Dominique Fernandez : Rhapsodie roumaine
Romancier – prix Médicis en 1974 pour Porporino ou Les Mystères de Naples et prix Goncourt en 1982 pour Dans la main de l’ange -, essayiste, passionné de peinture et d’architecture, traducteur de Goldoni et de Pasolini et critique littéraire, Dominique Fernandez a aussi publié de nombreux récits de voyages, dont une dizaine illustrés par le photographe et architecte sicilien Ferrante Ferranti. Après, notamment, l’Italie, Prague, le Portugal, le Brésil et Saint-Pétersbourg, l’écrivain a parcouru la Roumanie d’après Ceausescu et livre, avec Rhapsodie roumaine, un portrait détaillé, captivant et riche de la culture historique, musicale, architecturale et littéraire de ce pays méconnu qu’il a su montrer dans sa diversité et ses contradictions.
«On ne parle en France de la Roumanie que lorsque quelque scandale retentissant indigne ou apitoie l’opinion. Jamais un mot, dans les médias, sur les beautés et les trésors de ce pays, sur les campagnes encore vierges, la variété de ses paysages, tour à tour de plaines, de montagnes, maritimes, lagunaires, sur la merveille du delta, sur le charme des villes, sur la splendeur des monastères et des châteaux, ni sur la force morale, le courage d’un peuple que cinquante ans de tyrannie et de misère n’ont pas abattu…», écrit Fernandez, qui dit avoir visité la Roumanie comme on visite l’Italie ou l’Espagne, en flânant, en parlant aux gens. Ainsi a-t-il voulu, autant que possible, éviter d’aborder la politique, sans omettre toutefois les effets dévastateurs qu’a pu avoir le régime communiste sur le paysage culturel et sur l’esprit des gens.
Partant du Nord-Ouest, du Maramuresh et des régions de montagnes isolées de la Bucovine, dans ce «coin d’Europe oublié par l’Histoire», où se cachent au fond des vallées des monastères du Moyen Âge superbement conservés, l’écrivain et le photographe font un tour du pays exhaustif.
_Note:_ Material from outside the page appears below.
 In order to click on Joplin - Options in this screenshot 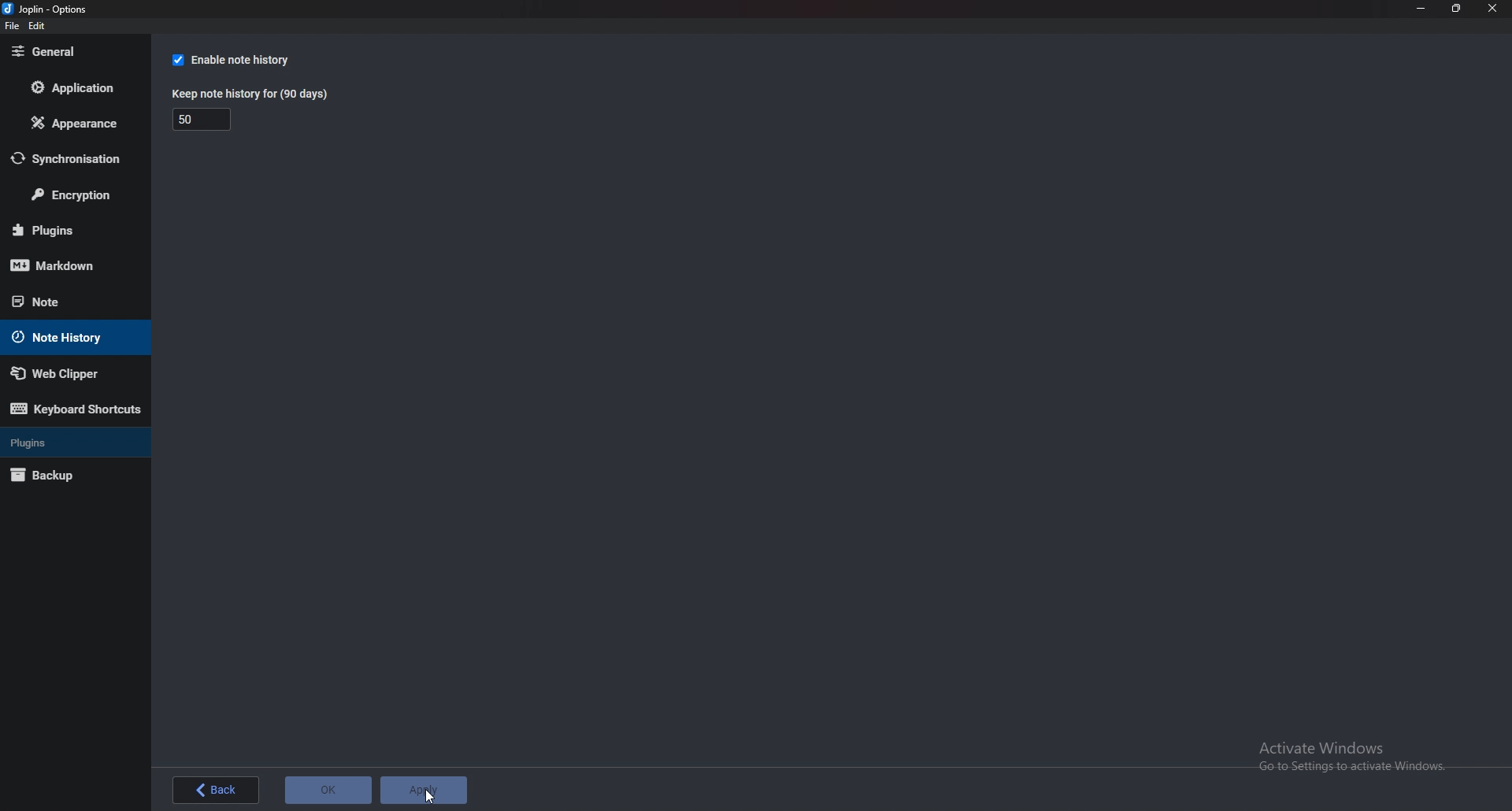, I will do `click(49, 9)`.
Traversant la Moldavie à l’est, en descendant jusqu’aux canaux sauvages du delta, ils reviennent ensuite vers Bucarest pour finir leur périple dans la mythique Transylvanie. Mais surtout, ils s’arrêtent dans les villes, les villages, passent un moment avec les habitants pour partager un repas, sont accueillis par de pseudo-représentants culturels français qui y trouvent leur profit. Ils croisent aussi des familles de tziganes, exclus détestés par la population.
À chaque étape, Dominique Fernandez, avec l’érudition qu’on lui connaît, décrit les beautés architecturales, évoque la vie et l’ouvre d’artistes roumains célèbres, du musicien George Enesco aux écrivains Panait Istrati, Mircea Eliade, Emil Cioran, Tristan Tzara et Eugène Ionesco, en passant par le sculpteur Brancusi. Il entre dans les ateliers d’artistes inconnus, visite «le Château», le fameux palais Ceaucescu de Bucarest, ouvre démesurée d’un tyran mégalomane, sujet de honte dont la nouvelle Roumanie ne semble pas trop savoir que faire. Les photographies magnifiques de Ferrante Ferranti rendent bien l’atmosphère mystérieuse des édifices et la grâce des visages. Cette Rhapsodie roumaine, hommage amoureux à ce pays apparemment hors du temps, mélange d’Orient et d’Occident, donne le goût d’y aller voir… Photographies de Ferrante Ferranti, Éd. Grasset, 1998, 288 p.